━━ DATA LINES ━━

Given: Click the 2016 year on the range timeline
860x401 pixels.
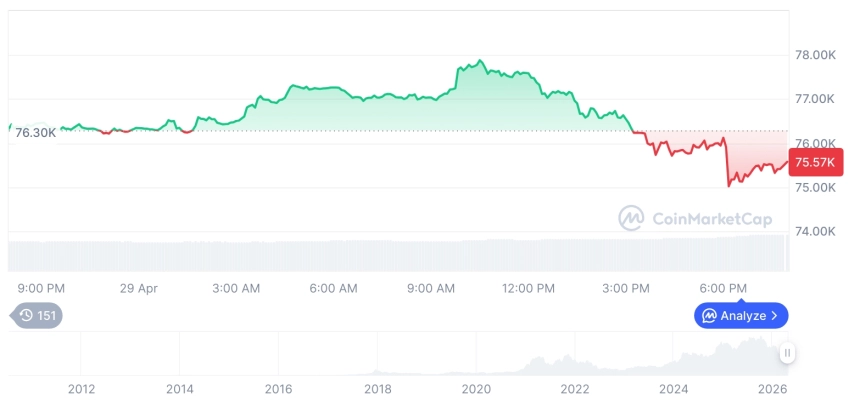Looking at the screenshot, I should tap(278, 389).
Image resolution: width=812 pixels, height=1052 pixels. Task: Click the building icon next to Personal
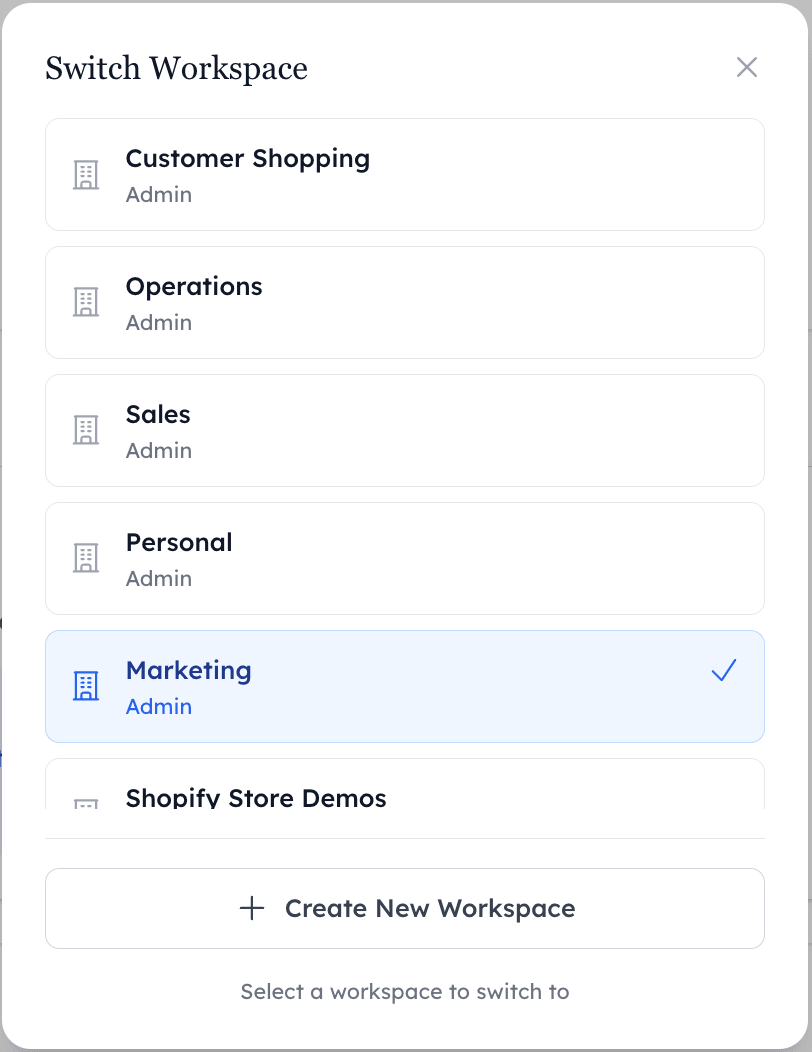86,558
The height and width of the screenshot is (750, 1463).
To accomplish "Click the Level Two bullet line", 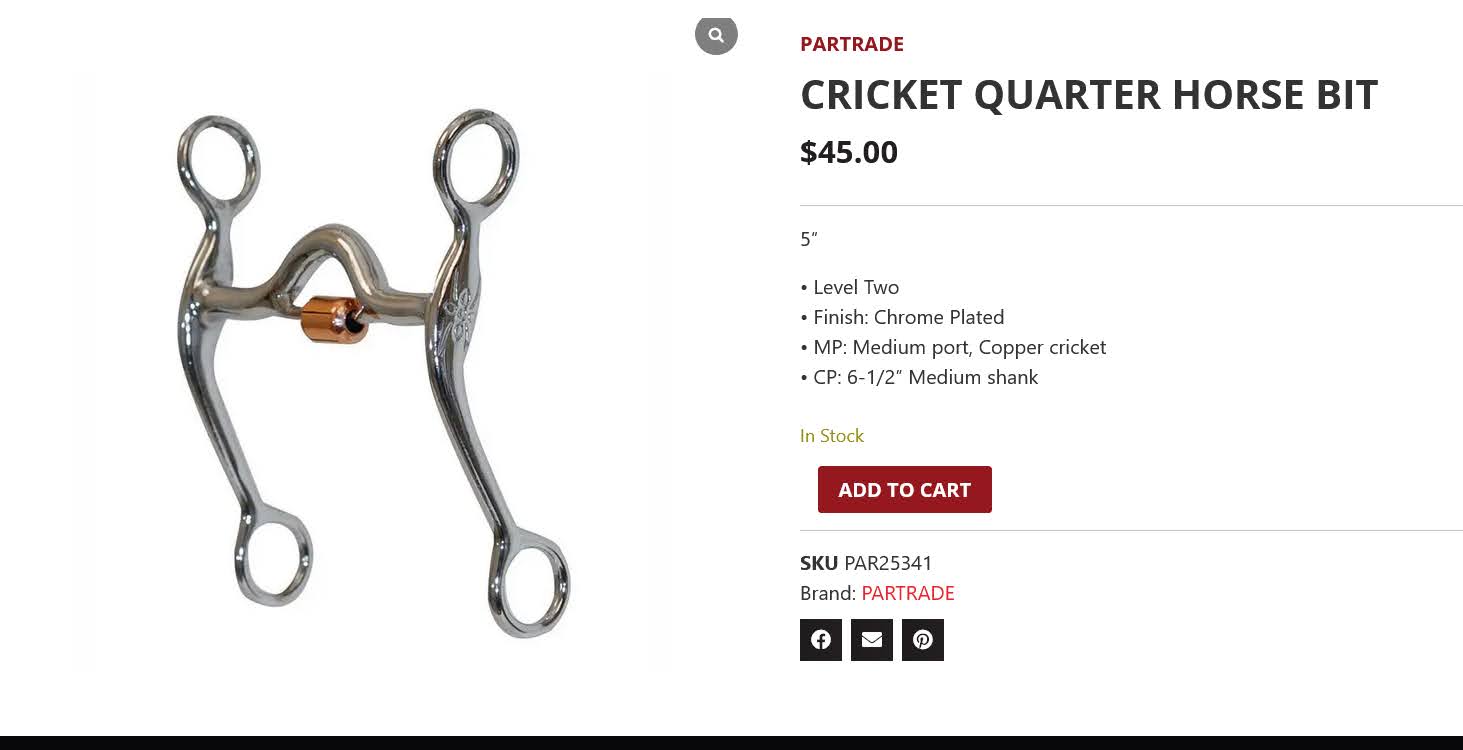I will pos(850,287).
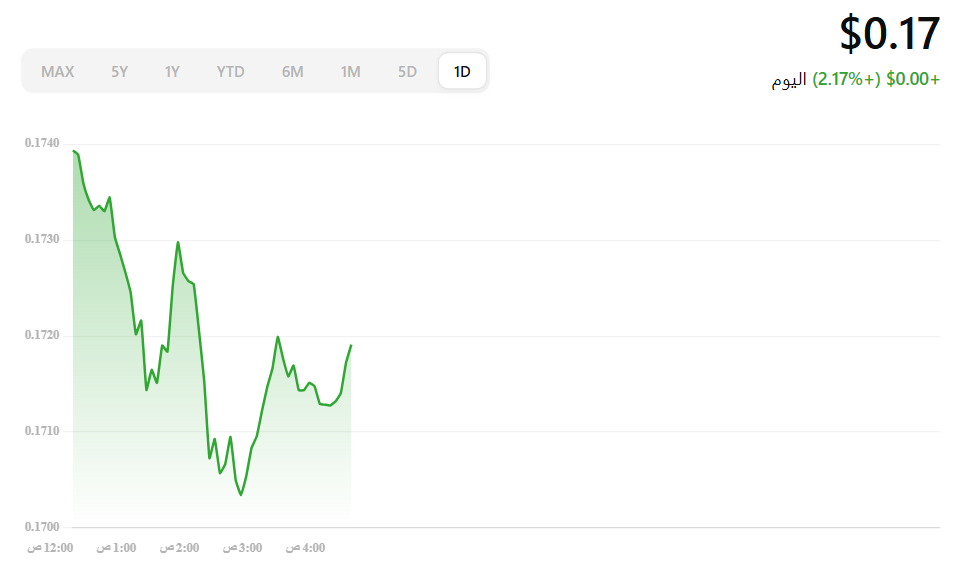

━━━

__SET TASK__
Count the lines of the data above that contain the string "pixels" with case matching, and report only that number.

__THE RESULT__
2